*What to work on*
Your answer must consist of exactly the lines below, starting with the line with "Task: Open the 累计评价0 reviews link" and going on through the line with "Task: Click the main Ringl product image", and nothing else.

*Records supplied*
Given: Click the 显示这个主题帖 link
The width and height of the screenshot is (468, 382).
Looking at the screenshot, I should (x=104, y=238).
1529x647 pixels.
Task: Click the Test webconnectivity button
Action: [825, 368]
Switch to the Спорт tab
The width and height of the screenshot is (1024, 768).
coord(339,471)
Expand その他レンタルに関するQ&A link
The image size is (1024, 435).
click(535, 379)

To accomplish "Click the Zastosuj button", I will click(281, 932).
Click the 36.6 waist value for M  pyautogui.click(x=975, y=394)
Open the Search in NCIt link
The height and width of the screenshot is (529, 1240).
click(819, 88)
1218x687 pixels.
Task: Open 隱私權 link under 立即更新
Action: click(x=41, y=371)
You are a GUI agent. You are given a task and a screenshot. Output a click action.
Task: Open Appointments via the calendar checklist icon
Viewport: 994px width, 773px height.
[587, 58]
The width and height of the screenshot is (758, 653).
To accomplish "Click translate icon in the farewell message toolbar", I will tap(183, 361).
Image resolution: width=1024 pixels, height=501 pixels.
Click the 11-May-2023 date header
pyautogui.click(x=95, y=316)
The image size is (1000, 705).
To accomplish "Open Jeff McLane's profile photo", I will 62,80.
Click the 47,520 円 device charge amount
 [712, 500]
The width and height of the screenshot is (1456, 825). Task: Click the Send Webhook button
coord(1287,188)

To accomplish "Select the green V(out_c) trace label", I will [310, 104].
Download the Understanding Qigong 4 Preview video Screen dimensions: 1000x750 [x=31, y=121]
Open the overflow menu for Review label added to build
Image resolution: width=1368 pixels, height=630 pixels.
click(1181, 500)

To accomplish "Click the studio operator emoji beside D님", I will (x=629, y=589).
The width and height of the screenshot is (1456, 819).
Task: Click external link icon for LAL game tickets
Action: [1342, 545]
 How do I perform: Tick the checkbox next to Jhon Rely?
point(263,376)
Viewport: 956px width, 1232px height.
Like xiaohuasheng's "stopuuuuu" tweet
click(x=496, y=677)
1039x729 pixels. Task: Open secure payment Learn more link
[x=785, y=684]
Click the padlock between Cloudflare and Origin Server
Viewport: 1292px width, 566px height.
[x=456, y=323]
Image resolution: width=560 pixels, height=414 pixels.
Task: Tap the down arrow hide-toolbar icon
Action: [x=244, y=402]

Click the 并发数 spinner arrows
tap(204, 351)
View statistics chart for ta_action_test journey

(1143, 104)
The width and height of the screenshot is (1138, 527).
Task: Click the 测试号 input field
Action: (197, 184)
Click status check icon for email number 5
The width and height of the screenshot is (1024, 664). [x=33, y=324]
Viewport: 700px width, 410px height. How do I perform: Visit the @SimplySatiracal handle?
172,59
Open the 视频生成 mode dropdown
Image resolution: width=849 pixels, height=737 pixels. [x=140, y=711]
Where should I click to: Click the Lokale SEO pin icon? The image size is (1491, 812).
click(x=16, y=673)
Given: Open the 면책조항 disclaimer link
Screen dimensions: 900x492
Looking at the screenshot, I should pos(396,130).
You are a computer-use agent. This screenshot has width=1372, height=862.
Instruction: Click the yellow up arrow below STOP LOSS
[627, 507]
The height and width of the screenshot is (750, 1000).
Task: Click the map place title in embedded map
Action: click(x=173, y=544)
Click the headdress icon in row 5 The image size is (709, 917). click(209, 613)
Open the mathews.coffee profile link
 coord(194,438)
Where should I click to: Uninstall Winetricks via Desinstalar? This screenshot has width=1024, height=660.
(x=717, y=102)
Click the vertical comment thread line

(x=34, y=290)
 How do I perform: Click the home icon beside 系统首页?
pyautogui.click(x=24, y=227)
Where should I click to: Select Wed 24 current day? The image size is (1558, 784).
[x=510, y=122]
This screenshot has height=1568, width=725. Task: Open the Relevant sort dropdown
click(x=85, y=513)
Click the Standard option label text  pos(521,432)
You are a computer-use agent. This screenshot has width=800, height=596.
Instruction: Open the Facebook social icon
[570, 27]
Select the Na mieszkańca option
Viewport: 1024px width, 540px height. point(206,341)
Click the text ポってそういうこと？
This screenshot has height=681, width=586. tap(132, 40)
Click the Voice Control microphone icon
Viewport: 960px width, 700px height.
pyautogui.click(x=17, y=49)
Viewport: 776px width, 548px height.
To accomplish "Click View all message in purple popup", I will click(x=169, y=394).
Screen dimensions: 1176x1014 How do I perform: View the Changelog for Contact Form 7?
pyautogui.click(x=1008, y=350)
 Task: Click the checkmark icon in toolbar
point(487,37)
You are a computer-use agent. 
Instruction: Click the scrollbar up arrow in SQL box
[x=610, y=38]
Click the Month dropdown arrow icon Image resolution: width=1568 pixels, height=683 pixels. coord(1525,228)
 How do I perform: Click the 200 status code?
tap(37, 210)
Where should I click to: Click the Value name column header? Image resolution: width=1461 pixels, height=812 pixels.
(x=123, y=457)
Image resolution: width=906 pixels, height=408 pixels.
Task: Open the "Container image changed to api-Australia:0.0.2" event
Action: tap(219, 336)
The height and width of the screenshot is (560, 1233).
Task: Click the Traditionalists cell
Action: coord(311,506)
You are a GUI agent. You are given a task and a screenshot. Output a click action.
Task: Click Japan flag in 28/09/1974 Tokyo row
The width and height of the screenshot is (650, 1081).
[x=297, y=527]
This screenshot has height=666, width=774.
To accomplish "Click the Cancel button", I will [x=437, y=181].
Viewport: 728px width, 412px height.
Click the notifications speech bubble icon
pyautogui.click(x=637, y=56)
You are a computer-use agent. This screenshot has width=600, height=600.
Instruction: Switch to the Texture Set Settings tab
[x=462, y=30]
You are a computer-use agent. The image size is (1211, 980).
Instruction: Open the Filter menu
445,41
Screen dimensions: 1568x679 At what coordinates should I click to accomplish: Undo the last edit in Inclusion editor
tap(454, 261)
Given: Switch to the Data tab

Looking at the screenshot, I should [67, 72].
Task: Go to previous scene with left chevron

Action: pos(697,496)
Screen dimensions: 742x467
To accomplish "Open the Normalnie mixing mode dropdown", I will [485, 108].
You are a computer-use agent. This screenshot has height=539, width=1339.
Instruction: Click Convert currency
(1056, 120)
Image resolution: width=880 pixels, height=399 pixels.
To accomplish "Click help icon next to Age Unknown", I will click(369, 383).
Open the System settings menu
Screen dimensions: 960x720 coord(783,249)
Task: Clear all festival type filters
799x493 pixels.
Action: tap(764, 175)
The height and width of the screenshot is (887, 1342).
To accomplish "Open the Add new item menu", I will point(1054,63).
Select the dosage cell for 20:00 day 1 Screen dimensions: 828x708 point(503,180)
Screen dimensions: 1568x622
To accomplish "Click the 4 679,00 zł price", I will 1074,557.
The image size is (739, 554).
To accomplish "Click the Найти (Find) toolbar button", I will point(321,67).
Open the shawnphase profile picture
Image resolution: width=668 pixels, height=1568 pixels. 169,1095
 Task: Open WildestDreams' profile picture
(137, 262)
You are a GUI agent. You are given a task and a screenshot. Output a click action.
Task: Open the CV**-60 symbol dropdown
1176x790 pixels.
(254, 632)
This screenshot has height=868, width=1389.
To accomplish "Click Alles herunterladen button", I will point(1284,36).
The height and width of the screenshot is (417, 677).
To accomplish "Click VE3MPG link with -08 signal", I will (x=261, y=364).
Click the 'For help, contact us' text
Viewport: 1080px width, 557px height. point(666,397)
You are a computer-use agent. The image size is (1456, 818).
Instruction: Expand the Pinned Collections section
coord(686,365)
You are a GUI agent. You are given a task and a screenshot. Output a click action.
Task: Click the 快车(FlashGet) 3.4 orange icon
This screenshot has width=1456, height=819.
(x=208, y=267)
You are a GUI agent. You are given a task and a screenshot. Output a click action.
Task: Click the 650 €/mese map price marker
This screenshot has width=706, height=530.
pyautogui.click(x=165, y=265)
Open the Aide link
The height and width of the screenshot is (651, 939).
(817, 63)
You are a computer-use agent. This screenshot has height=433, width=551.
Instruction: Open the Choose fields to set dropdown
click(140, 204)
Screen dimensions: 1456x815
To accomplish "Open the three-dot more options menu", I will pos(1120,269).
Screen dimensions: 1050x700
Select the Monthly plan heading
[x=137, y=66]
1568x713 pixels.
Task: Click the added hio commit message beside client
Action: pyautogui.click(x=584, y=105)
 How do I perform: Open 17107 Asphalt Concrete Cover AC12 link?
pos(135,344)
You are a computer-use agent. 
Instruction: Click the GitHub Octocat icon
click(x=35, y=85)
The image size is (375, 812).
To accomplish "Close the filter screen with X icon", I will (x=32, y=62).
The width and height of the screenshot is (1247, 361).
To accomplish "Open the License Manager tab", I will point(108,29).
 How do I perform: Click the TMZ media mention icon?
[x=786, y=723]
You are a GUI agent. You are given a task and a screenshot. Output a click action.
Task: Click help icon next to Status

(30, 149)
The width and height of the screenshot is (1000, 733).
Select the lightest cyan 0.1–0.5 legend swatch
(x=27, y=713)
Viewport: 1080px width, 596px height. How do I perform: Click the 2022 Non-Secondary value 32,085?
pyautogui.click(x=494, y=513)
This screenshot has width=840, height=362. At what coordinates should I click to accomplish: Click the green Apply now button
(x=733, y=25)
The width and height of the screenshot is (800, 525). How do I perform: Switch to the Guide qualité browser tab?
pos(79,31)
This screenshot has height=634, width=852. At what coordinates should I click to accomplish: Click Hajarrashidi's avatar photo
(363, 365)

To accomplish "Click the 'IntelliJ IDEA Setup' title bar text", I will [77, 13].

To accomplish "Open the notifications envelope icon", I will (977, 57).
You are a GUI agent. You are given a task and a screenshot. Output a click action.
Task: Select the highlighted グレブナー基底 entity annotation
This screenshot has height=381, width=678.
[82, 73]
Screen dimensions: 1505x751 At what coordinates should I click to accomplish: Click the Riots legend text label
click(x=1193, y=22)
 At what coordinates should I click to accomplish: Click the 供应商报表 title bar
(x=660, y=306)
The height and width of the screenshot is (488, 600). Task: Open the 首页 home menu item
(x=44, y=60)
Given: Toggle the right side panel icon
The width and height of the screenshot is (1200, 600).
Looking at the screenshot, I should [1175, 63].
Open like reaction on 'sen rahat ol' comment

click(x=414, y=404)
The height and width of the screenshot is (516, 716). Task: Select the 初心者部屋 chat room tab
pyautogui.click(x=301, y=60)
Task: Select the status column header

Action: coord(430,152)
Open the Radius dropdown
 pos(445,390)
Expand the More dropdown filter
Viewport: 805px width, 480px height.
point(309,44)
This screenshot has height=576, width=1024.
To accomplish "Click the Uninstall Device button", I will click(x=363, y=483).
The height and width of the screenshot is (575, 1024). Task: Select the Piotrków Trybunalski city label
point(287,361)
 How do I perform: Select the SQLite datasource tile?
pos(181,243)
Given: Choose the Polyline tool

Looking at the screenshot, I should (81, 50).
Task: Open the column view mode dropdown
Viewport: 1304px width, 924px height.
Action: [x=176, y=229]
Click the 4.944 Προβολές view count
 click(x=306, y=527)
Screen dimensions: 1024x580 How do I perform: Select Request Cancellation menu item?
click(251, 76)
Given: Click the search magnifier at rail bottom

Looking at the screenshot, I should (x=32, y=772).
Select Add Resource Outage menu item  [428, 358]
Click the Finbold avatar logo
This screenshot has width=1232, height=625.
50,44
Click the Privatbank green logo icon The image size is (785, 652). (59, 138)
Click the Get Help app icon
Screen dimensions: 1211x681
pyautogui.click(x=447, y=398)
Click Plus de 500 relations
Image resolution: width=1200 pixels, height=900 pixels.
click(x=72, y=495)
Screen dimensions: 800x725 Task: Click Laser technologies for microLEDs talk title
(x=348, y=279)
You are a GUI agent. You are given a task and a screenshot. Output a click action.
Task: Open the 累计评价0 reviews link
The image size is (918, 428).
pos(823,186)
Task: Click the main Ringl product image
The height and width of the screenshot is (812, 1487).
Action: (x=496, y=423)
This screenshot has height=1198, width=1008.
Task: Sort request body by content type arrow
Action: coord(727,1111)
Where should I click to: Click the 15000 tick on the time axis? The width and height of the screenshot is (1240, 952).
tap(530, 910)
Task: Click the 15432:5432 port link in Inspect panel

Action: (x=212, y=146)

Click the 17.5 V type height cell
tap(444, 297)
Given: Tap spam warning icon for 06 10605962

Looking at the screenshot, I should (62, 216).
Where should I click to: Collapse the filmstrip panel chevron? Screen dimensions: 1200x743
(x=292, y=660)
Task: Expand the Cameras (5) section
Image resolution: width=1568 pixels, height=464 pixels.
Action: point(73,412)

*Expected answer*
Task: Open the 累计评价0 reviews link
The image size is (918, 428).
pos(823,186)
Task: Click the main Ringl product image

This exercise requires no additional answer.